EXERCISE BRIEF -
Whenever a line in the entries below contains "button", copy that line.

SOURCE DATA Start Marker

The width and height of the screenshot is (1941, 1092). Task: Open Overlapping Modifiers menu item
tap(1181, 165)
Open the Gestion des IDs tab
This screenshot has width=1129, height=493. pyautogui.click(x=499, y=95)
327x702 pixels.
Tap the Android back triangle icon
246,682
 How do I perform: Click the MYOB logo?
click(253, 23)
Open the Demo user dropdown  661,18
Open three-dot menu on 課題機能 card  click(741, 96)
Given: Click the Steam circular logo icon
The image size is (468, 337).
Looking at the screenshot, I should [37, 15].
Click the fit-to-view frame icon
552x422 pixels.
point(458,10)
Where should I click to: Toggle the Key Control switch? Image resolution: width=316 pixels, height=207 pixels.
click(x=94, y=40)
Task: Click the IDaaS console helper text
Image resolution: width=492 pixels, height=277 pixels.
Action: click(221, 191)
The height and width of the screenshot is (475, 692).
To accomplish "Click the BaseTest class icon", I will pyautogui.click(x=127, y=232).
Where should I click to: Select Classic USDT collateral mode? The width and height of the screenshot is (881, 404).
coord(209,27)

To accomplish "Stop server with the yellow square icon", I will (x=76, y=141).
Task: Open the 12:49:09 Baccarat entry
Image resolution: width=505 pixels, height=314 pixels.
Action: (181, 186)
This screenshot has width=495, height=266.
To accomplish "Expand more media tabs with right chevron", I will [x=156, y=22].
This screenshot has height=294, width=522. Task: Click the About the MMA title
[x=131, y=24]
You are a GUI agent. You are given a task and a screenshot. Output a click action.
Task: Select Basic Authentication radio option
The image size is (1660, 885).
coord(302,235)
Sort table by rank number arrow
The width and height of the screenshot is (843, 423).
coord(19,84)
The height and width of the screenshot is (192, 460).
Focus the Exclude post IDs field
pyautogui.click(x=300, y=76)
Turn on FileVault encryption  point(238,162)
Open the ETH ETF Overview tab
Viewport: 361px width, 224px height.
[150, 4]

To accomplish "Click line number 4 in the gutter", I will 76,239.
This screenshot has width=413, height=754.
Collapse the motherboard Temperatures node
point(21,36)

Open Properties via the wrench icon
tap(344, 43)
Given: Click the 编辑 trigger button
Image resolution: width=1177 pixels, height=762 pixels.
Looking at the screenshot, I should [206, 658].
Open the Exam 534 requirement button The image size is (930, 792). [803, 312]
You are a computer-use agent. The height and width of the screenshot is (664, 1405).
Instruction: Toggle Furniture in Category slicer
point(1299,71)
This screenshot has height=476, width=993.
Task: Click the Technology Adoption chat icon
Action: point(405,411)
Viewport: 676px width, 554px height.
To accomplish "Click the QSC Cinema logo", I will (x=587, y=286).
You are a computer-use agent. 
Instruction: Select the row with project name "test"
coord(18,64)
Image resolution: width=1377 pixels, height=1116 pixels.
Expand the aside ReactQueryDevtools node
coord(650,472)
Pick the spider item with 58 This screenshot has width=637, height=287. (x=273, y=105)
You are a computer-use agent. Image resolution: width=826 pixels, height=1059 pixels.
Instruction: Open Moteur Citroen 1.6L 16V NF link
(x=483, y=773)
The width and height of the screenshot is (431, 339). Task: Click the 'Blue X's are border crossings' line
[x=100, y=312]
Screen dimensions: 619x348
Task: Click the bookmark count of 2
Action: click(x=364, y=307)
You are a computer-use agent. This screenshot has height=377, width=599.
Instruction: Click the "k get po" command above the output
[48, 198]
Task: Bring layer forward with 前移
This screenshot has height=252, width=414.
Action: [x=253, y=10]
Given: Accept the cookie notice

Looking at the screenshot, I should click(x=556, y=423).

SOURCE DATA End Marker

WRITTEN SOLUTION -
Given: Click the 编辑 trigger button
Open the Exam 534 requirement button The image size is (930, 792). [803, 312]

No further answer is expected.